Corre una leggenda (riportata dallo sto­rico brontese Bene­detto Radice nelle sue Memorie storiche di Bronte) che in passato il  Crocifisso fosse eletto come testimone e notaio nelle pattuizioni che i brontesi usavano fare verbalmente davanti a Lui. La tradizione non ricorda alcun debitore che sia venuto meno alla sacra e solenne promes­sa, come spesso, invece, avveniva (e avviene) con i contratti pubblici.

Ecco cosa scrive il Radice:
«Una leggenda corre ancora per bocca dei Brontesi sul crocifis­so. Era quel crocifisso, poco artistico in vero, dai nostri buoni nonni, tempi beati di fede, tenuto come testi­mone e notaio nelle contrattazioni.

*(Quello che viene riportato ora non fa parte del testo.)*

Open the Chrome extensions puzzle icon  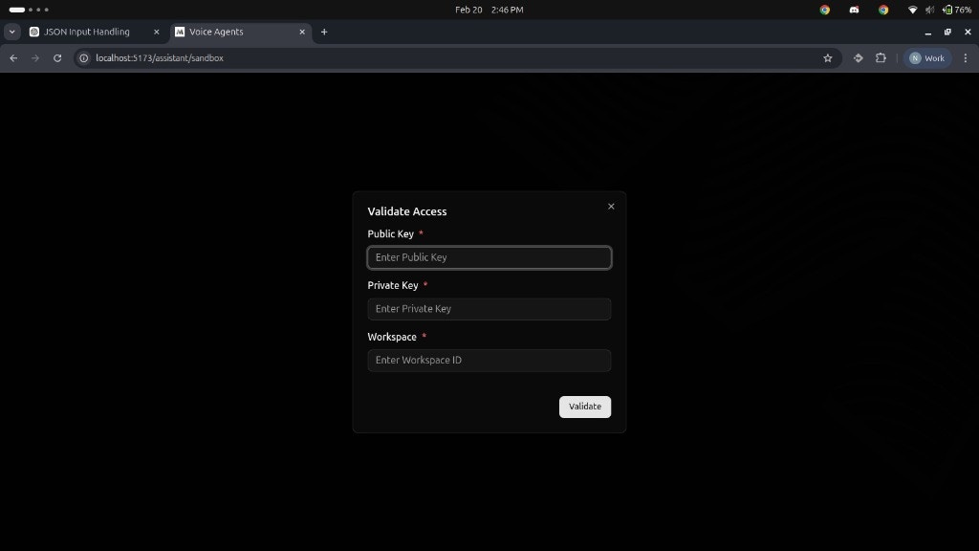pyautogui.click(x=881, y=57)
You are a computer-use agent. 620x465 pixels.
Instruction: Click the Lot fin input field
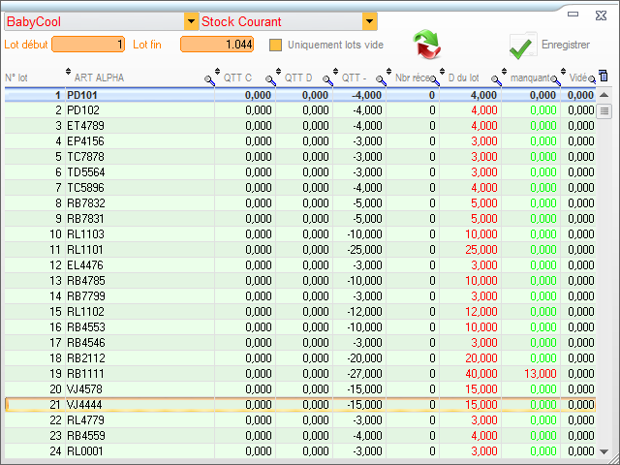coord(216,45)
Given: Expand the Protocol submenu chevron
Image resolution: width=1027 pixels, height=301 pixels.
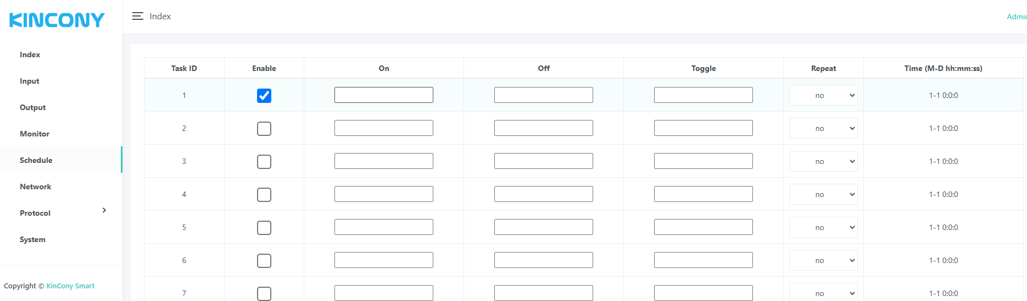Looking at the screenshot, I should coord(104,211).
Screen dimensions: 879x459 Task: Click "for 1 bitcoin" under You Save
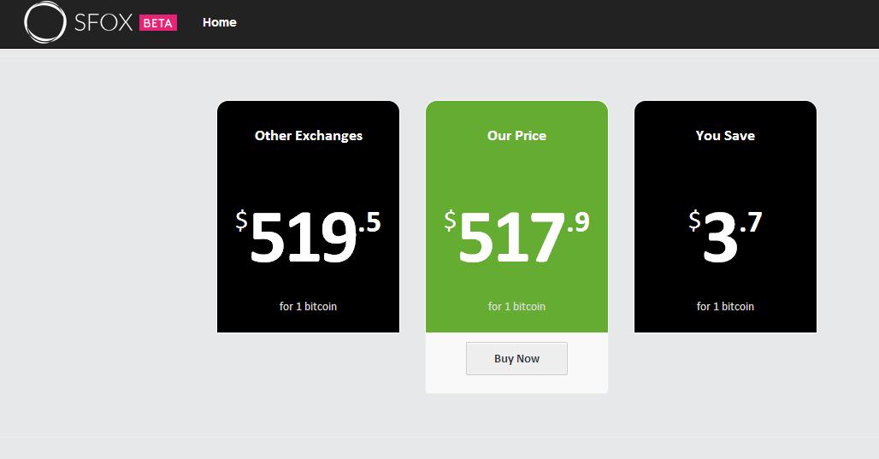[725, 306]
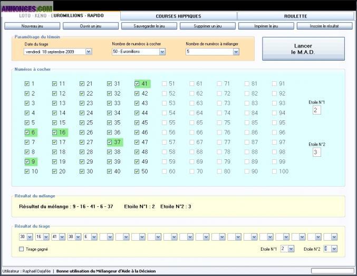This screenshot has width=357, height=276.
Task: Toggle the highlighted number 37 checkbox
Action: point(109,142)
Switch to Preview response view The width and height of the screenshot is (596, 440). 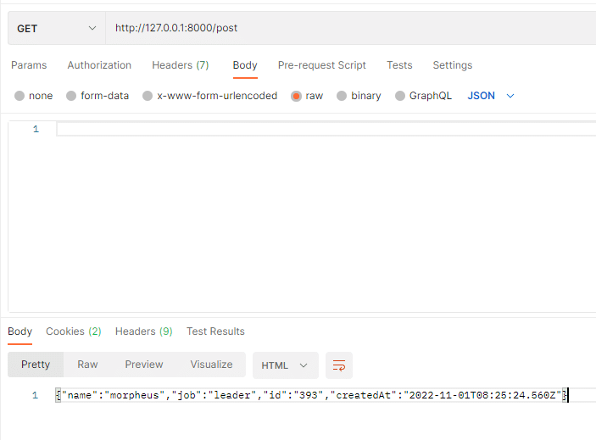144,365

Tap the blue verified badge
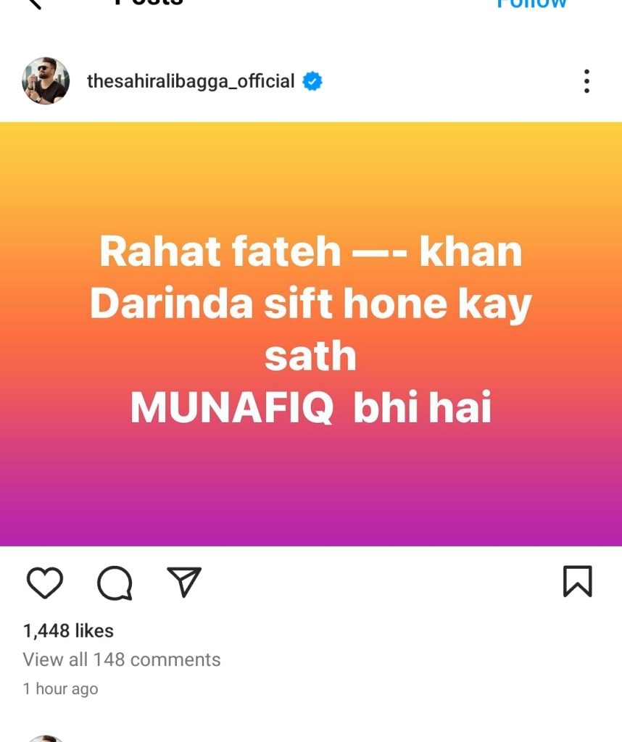click(312, 81)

Creditore e debitore presentavansi innanzi a Lui: “O san­tissimo Crocifisso di S. Giovanni, diceva il creditore, sii tu testimone che alla tua pre­senza io dò onze 100 a Tizio in prestito, da restituire fra un anno”.
“0 santissimo crocifisso di S. Giovanni, rispondeva il debitore, ricevo da Caio onze 100, che alla tua presenza mi obligo resti­tuire fra un anno, innanzi a Voi sotto pena della mia danna­zione”.

La tradizione non ricorda se qualche debitore sia venuto meno alla sacra e solenne promessa. Ora i popoli progrediti in civiltà s’ingegnano di romper fede ai pubblici contratti e stimano stracci di carta le convenzioni anche internazionali. Oh tempora, Oh mores!»